**PROBLEM TO WORK ON**
Print the whole listing, unchanged.

** MATERIAL FOR THIS TASK follows **

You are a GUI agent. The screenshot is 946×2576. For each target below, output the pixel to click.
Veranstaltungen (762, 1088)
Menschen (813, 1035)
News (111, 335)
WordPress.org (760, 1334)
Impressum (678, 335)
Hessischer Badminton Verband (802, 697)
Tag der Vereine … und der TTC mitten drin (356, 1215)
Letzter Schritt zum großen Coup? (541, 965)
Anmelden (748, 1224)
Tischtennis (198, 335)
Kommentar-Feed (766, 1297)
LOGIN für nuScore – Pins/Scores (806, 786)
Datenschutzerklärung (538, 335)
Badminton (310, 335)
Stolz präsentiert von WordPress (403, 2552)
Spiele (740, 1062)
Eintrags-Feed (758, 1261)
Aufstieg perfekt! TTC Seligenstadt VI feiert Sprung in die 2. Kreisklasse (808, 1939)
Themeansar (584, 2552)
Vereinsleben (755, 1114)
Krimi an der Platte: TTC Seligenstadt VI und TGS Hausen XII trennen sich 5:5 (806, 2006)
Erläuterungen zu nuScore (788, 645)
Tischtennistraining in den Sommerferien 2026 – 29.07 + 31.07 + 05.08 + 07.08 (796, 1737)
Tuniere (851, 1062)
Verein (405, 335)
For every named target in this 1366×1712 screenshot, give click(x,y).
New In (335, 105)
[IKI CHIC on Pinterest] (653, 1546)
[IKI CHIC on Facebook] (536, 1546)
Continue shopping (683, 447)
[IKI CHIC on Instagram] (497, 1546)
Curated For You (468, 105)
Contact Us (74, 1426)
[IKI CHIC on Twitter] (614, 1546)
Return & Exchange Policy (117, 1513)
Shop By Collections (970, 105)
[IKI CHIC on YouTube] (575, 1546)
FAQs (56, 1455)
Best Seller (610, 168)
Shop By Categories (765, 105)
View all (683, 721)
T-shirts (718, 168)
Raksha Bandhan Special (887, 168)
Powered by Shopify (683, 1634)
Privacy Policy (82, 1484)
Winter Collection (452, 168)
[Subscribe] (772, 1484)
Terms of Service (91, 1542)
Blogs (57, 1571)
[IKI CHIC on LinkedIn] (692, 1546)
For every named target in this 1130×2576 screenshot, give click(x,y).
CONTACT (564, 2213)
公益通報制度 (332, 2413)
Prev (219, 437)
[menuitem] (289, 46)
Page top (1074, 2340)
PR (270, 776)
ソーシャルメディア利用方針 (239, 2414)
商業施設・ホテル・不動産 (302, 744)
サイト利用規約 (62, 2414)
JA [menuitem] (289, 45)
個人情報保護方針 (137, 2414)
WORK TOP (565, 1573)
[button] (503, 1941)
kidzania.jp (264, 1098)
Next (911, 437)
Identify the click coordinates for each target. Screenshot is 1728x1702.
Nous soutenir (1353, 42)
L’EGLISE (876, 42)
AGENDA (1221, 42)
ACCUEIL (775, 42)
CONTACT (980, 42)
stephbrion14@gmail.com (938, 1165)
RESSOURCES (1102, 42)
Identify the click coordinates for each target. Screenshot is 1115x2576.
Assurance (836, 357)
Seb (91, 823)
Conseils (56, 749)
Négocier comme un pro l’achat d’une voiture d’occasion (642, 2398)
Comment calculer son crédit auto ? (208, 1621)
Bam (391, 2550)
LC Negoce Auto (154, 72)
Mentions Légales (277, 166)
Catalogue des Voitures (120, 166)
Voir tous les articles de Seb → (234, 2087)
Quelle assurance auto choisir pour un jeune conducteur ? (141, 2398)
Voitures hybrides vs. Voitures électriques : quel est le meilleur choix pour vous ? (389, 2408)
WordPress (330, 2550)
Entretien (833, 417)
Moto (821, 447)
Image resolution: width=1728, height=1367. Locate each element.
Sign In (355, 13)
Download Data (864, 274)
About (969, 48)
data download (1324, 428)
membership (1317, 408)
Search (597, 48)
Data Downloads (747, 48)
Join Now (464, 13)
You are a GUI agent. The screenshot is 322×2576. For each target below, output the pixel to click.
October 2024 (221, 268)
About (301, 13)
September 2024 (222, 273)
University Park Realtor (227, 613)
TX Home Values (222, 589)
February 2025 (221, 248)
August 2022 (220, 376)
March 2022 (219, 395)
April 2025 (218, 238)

** End of MATERIAL FOR THIS TASK **

**EXERCISE RESPONSE**
You are a GUI agent. The screenshot is 946×2576. For each target below, output the pixel to click.
Veranstaltungen (762, 1088)
Menschen (813, 1035)
News (111, 335)
WordPress.org (760, 1334)
Impressum (678, 335)
Hessischer Badminton Verband (802, 697)
Tag der Vereine … und der TTC mitten drin (356, 1215)
Letzter Schritt zum großen Coup? (541, 965)
Anmelden (748, 1224)
Tischtennis (198, 335)
Kommentar-Feed (766, 1297)
LOGIN für nuScore – Pins/Scores (806, 786)
Datenschutzerklärung (538, 335)
Badminton (310, 335)
Stolz präsentiert von WordPress (403, 2552)
Spiele (740, 1062)
Eintrags-Feed (758, 1261)
Aufstieg perfekt! TTC Seligenstadt VI feiert Sprung in die 2. Kreisklasse (808, 1939)
Themeansar (584, 2552)
Vereinsleben (755, 1114)
Krimi an der Platte: TTC Seligenstadt VI und TGS Hausen XII trennen sich 5:5 (806, 2006)
Erläuterungen zu nuScore (788, 645)
Tischtennistraining in den Sommerferien 2026 – 29.07 + 31.07 + 05.08 + 07.08 (796, 1737)
Tuniere (851, 1062)
Verein (405, 335)
For every named target in this 1366×1712 screenshot, give click(x,y).
New In (335, 105)
[IKI CHIC on Pinterest] (653, 1546)
[IKI CHIC on Facebook] (536, 1546)
Continue shopping (683, 447)
[IKI CHIC on Instagram] (497, 1546)
Curated For You (468, 105)
Contact Us (74, 1426)
[IKI CHIC on Twitter] (614, 1546)
Return & Exchange Policy (117, 1513)
Shop By Collections (970, 105)
[IKI CHIC on YouTube] (575, 1546)
FAQs (56, 1455)
Best Seller (610, 168)
Shop By Categories (765, 105)
View all (683, 721)
T-shirts (718, 168)
Raksha Bandhan Special (887, 168)
Powered by Shopify (683, 1634)
Privacy Policy (82, 1484)
Winter Collection (452, 168)
[Subscribe] (772, 1484)
Terms of Service (91, 1542)
Blogs (57, 1571)
[IKI CHIC on LinkedIn] (692, 1546)
For every named target in this 1130×2576 screenshot, give click(x,y).
CONTACT (564, 2213)
公益通報制度 (332, 2413)
Prev (219, 437)
[menuitem] (289, 46)
Page top (1074, 2340)
PR (270, 776)
ソーシャルメディア利用方針 (239, 2414)
商業施設・ホテル・不動産 (302, 744)
サイト利用規約 (62, 2414)
JA [menuitem] (289, 45)
個人情報保護方針 (137, 2414)
WORK TOP (565, 1573)
[button] (503, 1941)
kidzania.jp (264, 1098)
Next (911, 437)
Identify the click coordinates for each target. Screenshot is 1728x1702.
Nous soutenir (1353, 42)
L’EGLISE (876, 42)
AGENDA (1221, 42)
ACCUEIL (775, 42)
CONTACT (980, 42)
stephbrion14@gmail.com (938, 1165)
RESSOURCES (1102, 42)
Identify the click coordinates for each target. Screenshot is 1115x2576.
Assurance (836, 357)
Seb (91, 823)
Conseils (56, 749)
Négocier comme un pro l’achat d’une voiture d’occasion (642, 2398)
Comment calculer son crédit auto ? (208, 1621)
Bam (391, 2550)
LC Negoce Auto (154, 72)
Mentions Légales (277, 166)
Catalogue des Voitures (120, 166)
Voir tous les articles de Seb → (234, 2087)
Quelle assurance auto choisir pour un jeune conducteur ? (141, 2398)
Voitures hybrides vs. Voitures électriques : quel est le meilleur choix pour vous ? (389, 2408)
WordPress (330, 2550)
Entretien (833, 417)
Moto (821, 447)
Image resolution: width=1728, height=1367. Locate each element.
Sign In (355, 13)
Download Data (864, 274)
About (969, 48)
data download (1324, 428)
membership (1317, 408)
Search (597, 48)
Data Downloads (747, 48)
Join Now (464, 13)
You are a GUI agent. The screenshot is 322×2576. For each target below, output the pixel to click.
October 2024 (221, 268)
About (301, 13)
September 2024 (222, 273)
University Park Realtor (227, 613)
TX Home Values (222, 589)
February 2025 (221, 248)
August 2022 (220, 376)
March 2022 (219, 395)
April 2025 (218, 238)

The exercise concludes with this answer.